> _Work instruction_
Reproduce, from the lines below, exactly the stretch that begins at the line containing "Image resolution: width=277, height=2576." and ends at the line containing "纸箱 PSD MockUp (52, 1111)", both included.

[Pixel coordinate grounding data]

BEGIN

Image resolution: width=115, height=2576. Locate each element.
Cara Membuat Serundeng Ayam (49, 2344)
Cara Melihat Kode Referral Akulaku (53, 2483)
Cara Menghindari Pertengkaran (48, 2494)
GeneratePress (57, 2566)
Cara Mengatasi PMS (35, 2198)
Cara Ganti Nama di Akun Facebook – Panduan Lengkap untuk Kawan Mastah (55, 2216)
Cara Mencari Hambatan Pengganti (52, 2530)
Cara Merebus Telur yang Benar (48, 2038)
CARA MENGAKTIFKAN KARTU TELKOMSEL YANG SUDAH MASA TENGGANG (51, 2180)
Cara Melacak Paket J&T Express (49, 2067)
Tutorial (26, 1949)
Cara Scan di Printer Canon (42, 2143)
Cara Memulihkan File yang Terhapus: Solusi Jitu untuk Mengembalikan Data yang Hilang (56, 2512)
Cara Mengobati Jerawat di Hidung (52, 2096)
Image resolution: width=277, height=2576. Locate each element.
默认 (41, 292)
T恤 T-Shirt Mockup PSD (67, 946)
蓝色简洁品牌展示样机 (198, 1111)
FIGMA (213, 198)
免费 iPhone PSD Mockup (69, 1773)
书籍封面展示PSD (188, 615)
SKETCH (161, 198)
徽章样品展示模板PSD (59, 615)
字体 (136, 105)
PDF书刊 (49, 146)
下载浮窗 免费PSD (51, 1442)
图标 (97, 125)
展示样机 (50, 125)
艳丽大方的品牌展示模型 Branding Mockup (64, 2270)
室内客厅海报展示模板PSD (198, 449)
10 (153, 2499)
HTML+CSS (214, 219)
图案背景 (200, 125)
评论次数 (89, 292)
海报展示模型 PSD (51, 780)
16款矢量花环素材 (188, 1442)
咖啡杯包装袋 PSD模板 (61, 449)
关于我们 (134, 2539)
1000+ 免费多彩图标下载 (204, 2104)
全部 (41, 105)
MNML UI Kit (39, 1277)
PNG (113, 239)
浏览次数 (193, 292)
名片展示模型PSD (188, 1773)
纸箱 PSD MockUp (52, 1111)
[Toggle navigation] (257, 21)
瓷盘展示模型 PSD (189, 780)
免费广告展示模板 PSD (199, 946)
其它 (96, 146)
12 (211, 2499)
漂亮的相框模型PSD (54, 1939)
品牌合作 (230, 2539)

END

> _Task result_
Image resolution: width=277, height=2576. Locate each element.
默认 (41, 292)
T恤 T-Shirt Mockup PSD (67, 946)
蓝色简洁品牌展示样机 (198, 1111)
FIGMA (213, 198)
免费 iPhone PSD Mockup (69, 1773)
书籍封面展示PSD (188, 615)
SKETCH (161, 198)
徽章样品展示模板PSD (59, 615)
字体 (136, 105)
PDF书刊 (49, 146)
下载浮窗 免费PSD (51, 1442)
图标 (97, 125)
展示样机 (50, 125)
艳丽大方的品牌展示模型 Branding Mockup (64, 2270)
室内客厅海报展示模板PSD (198, 449)
10 (153, 2499)
HTML+CSS (214, 219)
图案背景 (200, 125)
评论次数 (89, 292)
海报展示模型 PSD (51, 780)
16款矢量花环素材 (188, 1442)
咖啡杯包装袋 PSD模板 (61, 449)
关于我们 (134, 2539)
1000+ 免费多彩图标下载 (204, 2104)
全部 (41, 105)
MNML UI Kit (39, 1277)
PNG (113, 239)
浏览次数 (193, 292)
名片展示模型PSD (188, 1773)
纸箱 PSD MockUp (52, 1111)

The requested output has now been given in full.